Jakarta–Bank Indonesia (BI) tengah mengkaji dan menyiapkan rancangan Peraturan BI terkait upaya meregulasi layanan keuangan berbasis teknologi infornasi (fintech) yang berpotensi memicu praktik pencucian uang (money laundering).
“Fintech teknologinya sudah maju, tetapi masih kurang melek masalah money laundering,” ujar Deputi Direktur Keuangan Inklusif BI, Ricky Satria, di Jakarta, Rabu, 21 September 2016.
Sejauh ini, kata dia, Indonesia berada pada posisi lima besar negara dengan pertumbuhan penjualan smartphone, sehingga akan mendorong peningkatan penggunaan aplikasi Fintech. “Memang belum ada negara yang meregulasi fintech. Baru negara anglo saxon yang memakai regulatory sandbox,” tukasnya.
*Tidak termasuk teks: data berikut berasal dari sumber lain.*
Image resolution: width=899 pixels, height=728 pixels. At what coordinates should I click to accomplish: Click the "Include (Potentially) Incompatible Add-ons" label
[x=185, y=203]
Sehingga, lanjut dia, Bank Sentral sebagai otoritas di sistem pembayaran akan menerbitkan regulasi terkait fintech yang saat ini berkembang semakin pesat. “Kami sudah mengeluarkan regulasi e-money, Alat Pembayaran Menggunakan Kartu (APMK) dan transfer dana,” ucap dia.
Dengan demikian, regulator sistem pembayaran perlu untuk mengawasi potensi praktik pencucian uang melalui Fintech. Lantaran, transaksi berbasis Fintech ini sudah lintas negara yang berisiko terjadi aksi-aksi money laundering.
Selain itu, lanjut Ricky, tanpa adanya aturan yang jelas dalam menyikapi dinamika fintech, maka akan memicu pelemahan industri keuangan akibat persaingan yang tidak sehat.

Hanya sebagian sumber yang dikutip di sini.